Reading passage: Begin
I guess all of the PCBs from area are washing into Lake Livingston with all of the rain we've had this year.


----------



## redexpress (Apr 5, 2010)

GaryI said:


> Wow. This is a big deal for all of us. At least those of us who eat fish, and particularly the fine folks here who earn money guiding on the lake and river. I will be very interested in seeing more details and specifically the reason why these levels are now elevated when they haven't been in the past.


Yeah, I hated to post it. But felt I should.


----------



## GaryI (Mar 18, 2015)

I would think that the toxic levels in the fish would be a function of age, assuming that the toxins are accumulating in the tissue. It is hard for me to understand how a 2 yr old white bass would be a problem, but I could see how a 10 yr old catfish could be an issue. 

If white bass are a risk, then what about the drinking water being supplied to the whole city of Houston out of the Trinity?


----------



## Whitebassfisher (May 4, 2007)

GaryI said:


> I would think that the toxic levels in the fish would be a function of age, assuming that the toxins are accumulating in the tissue. It is hard for me to understand how a 2 yr old white bass would be a problem, but I could see how a 10 yr old catfish could be an issue.
> 
> If white bass are a risk, then what about the drinking water being supplied to the whole city of Houston out of the Trinity?


The original post of this thread caught me off guard! And Gary's post above seems very logical. I wonder if this is somewhat temporary due to high rains this year, or if this will continue?


----------



## shadslinger (Aug 21, 2005)

The article seemed to imply the testing was recent, so maybe it is a result of flooding and perhaps the relocation of fish from the DFW area to further south down the watershed. There have been fish consumption advisories for Trinity river fish there for some time.


----------



## pYr8 (Apr 17, 2012)

Here's the link to the document
http://www.dshs.state.tx.us/WorkArea/linkit.aspx?LinkIdentifier=id&ItemID=8590003926


----------



## shadslinger (Aug 21, 2005)

Looking over the fish in the ban, what they could nit catch a crappie to test? Or are they that different from other predators?
Thanks pyr8


----------



## Bankin' On It (Feb 14, 2013)

Man that sucks. Is this Dallas' fault? I like to think so. How long will this last? 

Sent from my SAMSUNG-SGH-I547 using Tapatalk


----------



## whsalum (Mar 4, 2013)

No way in the world to tell but I would love to know if these were resident fish or some that came with the flood waters. There could be lots of variables before a statement like this is issued. If this holds thru the summer our fish populations will explode.


----------



## nikki (Apr 14, 2011)

No joke but back in late 50's early 60's the Corp had planned to navigate the Trinity with barges from coast to Dallas. The concern was having enough water flow to do so. One elected official (state or fed?) made the statement that there were enough commodes being flushed in Dallas to keep any barge floating. So they went on to build Livingston??
Reading passage: End
> _Assigned task_:
In the forum thread on PCBs in Lake Livingston fish, what has been in place for some time for Trinity River fish in the DFW area?
Recorded information: Begin
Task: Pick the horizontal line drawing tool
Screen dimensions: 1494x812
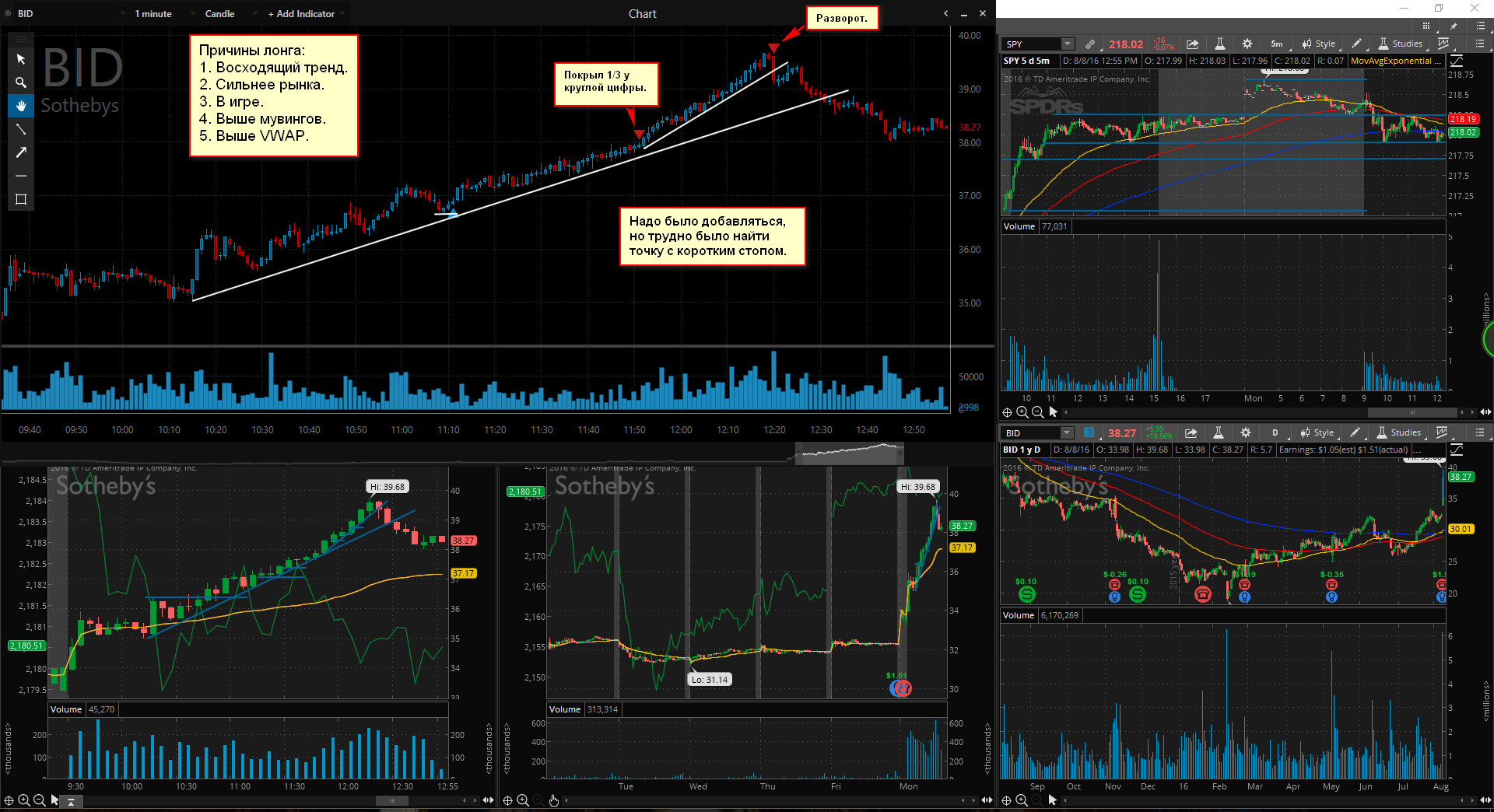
Recorded information: End
> _Solution_:
Fish consumption advisories.